The diode in a Mosfet is part of its structure and is useless. Its load needs a diode parallel to it. A mains rectifier is much too slow to switch when PWM is used

so i have to find ultrafast rectifier diodes then.

 

[maicael]

hello,
i was with a friend of mine who built a sine wave inverter as a test project after reading the concept using a micro-controller programming and push pull config. the switching frequency is 25khz to generate SPWM signals driving the mosfets in a push pull manner we used a totem pole before the mosfet power stage.
anyway everything works fine but there seems a little issue which is when we put a capacitor at the output we can see the waveform but the mosfets are getting unsually warm and when we remove the cap the fets then stop getting warm.
i am wondering is it because the FETs are not getting enough protection as we have not put anything like snubbers or protection diodes from source to drain.
Basically if what i say is correct then in what ways can we protect the mosfets power stage?
even if i am wrong how does one go about full mosfet protection in a push pull configuartion using snubbers and other forms of protection?

 

[audioguru]

When a capacitor is connected across the output then it draws a lot of power charging and discharging which heats the Mosfets.
Maybe the capacitor across the output causes the Mosfets to oscillate at a high frequency which causes them to heat up.

You NEVER connect a diode across an output transistor or Mosfet.
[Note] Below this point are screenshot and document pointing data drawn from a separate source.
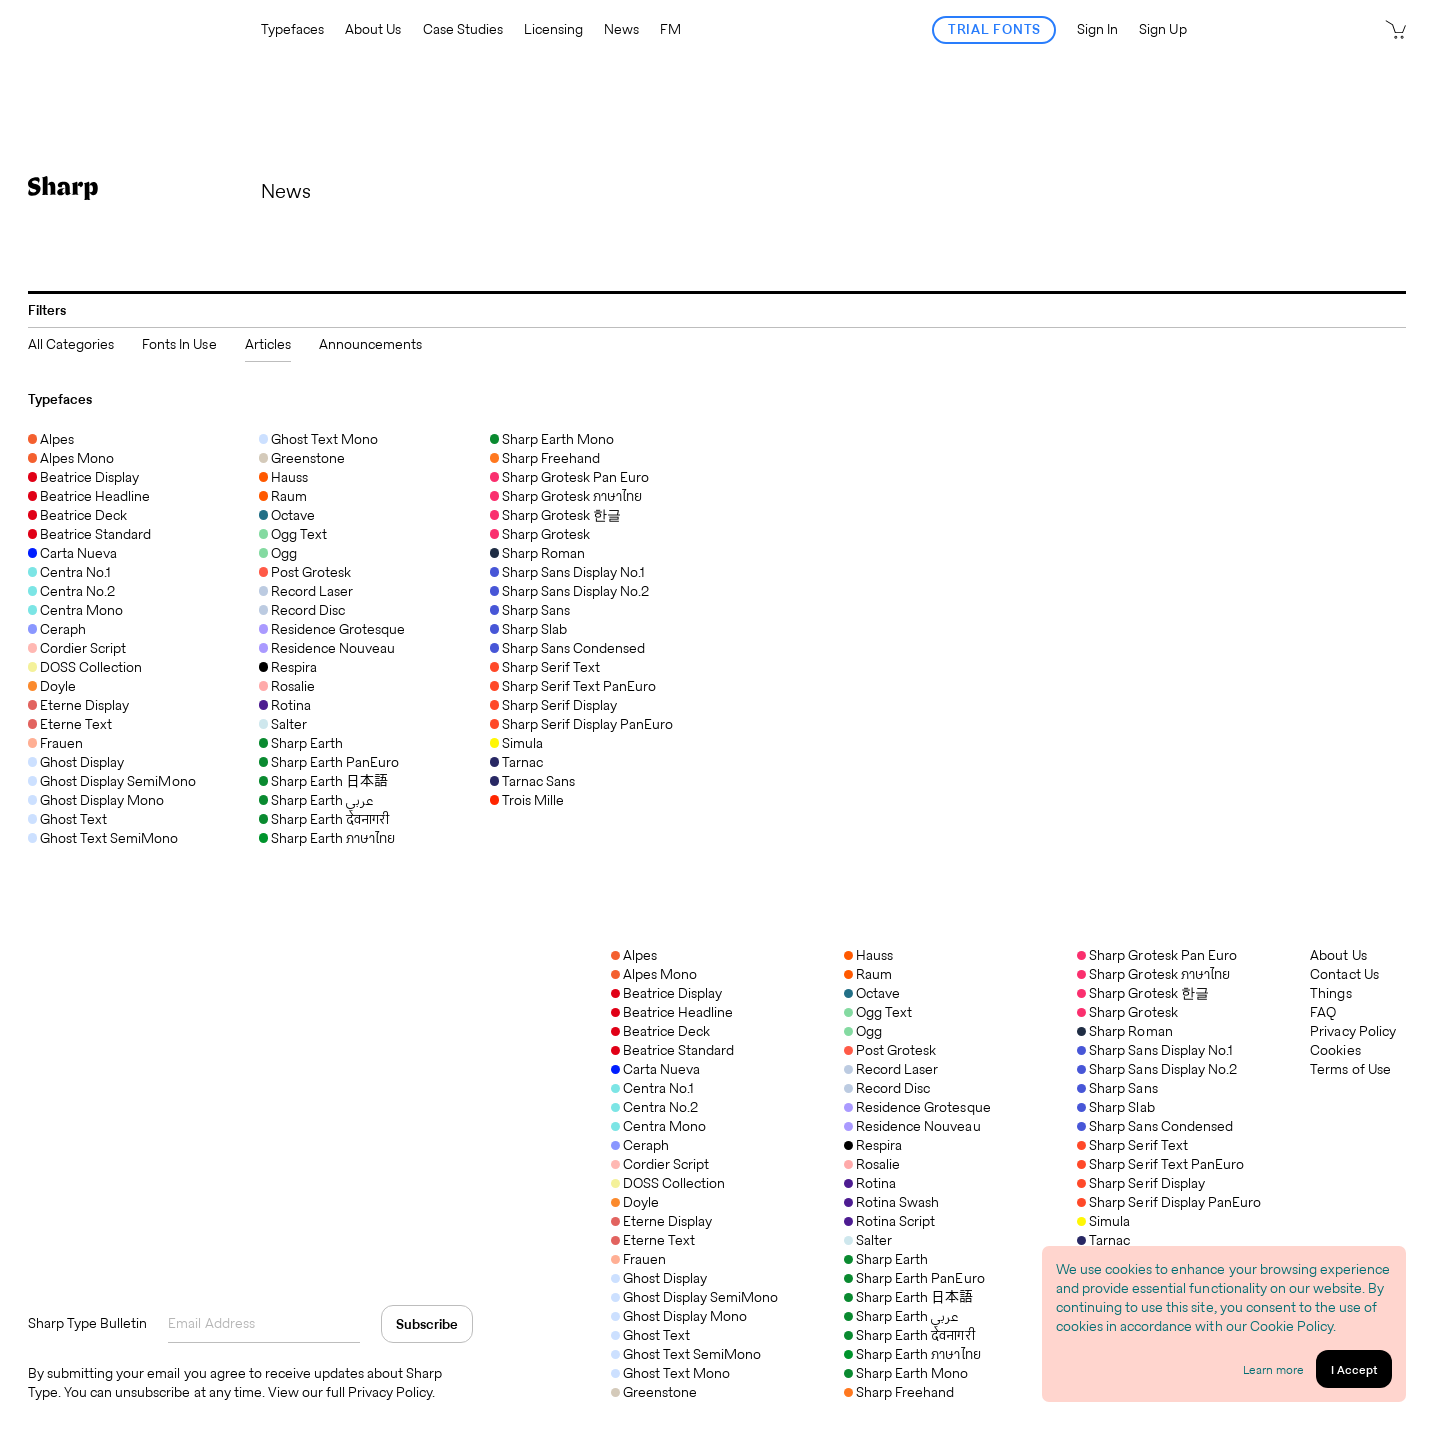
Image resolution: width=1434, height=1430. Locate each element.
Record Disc (887, 1088)
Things (1330, 993)
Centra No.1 (652, 1088)
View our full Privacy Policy (350, 1392)
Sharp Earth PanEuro (914, 1278)
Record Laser (891, 1069)
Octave (872, 993)
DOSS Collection (668, 1183)
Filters (47, 310)
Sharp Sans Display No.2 (1157, 1069)
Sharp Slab (1115, 1107)
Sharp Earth (886, 1259)
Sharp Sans (1117, 1088)
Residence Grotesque (917, 1107)
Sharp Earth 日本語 (908, 1297)
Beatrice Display (666, 993)
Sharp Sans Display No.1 (1155, 1050)
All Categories (71, 344)
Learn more (1273, 1369)
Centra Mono (658, 1126)
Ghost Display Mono (679, 1316)
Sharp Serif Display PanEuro (1169, 1202)
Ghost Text (650, 1335)
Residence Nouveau (912, 1126)
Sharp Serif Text (1132, 1145)
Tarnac (1103, 1240)
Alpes (634, 955)
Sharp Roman (1124, 1031)
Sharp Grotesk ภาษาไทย (1153, 974)
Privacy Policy (1352, 1031)
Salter (868, 1240)
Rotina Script (889, 1221)
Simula (1103, 1221)
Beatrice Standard (672, 1050)
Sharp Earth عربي (901, 1316)
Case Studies (463, 29)
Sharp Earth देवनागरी (909, 1335)
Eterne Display (661, 1221)
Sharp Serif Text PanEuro (1160, 1164)
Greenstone (654, 1392)
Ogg (863, 1031)
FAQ (1323, 1012)
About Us (373, 29)
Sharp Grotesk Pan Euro (1157, 955)
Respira (873, 1145)
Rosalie (872, 1164)
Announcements (370, 344)
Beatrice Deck (660, 1031)
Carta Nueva (655, 1069)
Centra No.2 (654, 1107)
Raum (868, 974)
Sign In (1097, 29)
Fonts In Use (179, 344)
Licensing (553, 29)
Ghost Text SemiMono (686, 1354)
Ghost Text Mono (670, 1373)
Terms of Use (1350, 1069)
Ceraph (640, 1145)
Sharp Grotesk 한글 (1142, 993)
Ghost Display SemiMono (695, 1297)
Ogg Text (878, 1012)
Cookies (1335, 1050)
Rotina (870, 1183)
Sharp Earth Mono (906, 1373)
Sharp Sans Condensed (1155, 1126)
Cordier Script (660, 1164)
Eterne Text (653, 1240)
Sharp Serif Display (1141, 1183)
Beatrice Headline (672, 1012)
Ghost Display (659, 1278)
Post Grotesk (890, 1050)
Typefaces (292, 29)
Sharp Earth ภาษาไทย (912, 1354)
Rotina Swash (891, 1202)
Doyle (635, 1202)
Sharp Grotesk (1127, 1012)
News (621, 29)
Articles (268, 344)
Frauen (638, 1259)
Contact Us (1344, 974)
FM (670, 29)
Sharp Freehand (899, 1392)
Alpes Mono (654, 974)
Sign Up (1162, 29)
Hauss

Instead, you connect a diode (if it is needed) across an inductive LOAD.
A snubber prevents an output transistor or Mosfet from oscillating at a high frequency.

 

[MrAl]

Hello,

You can not directly load a MOSFET output with a cap where the MOSFET is switching. That is because you will force the cap to charge and discharge too fast.

It's ok if it is a DC output or a sine wave output (sometimes) but not with a pure rectangular output.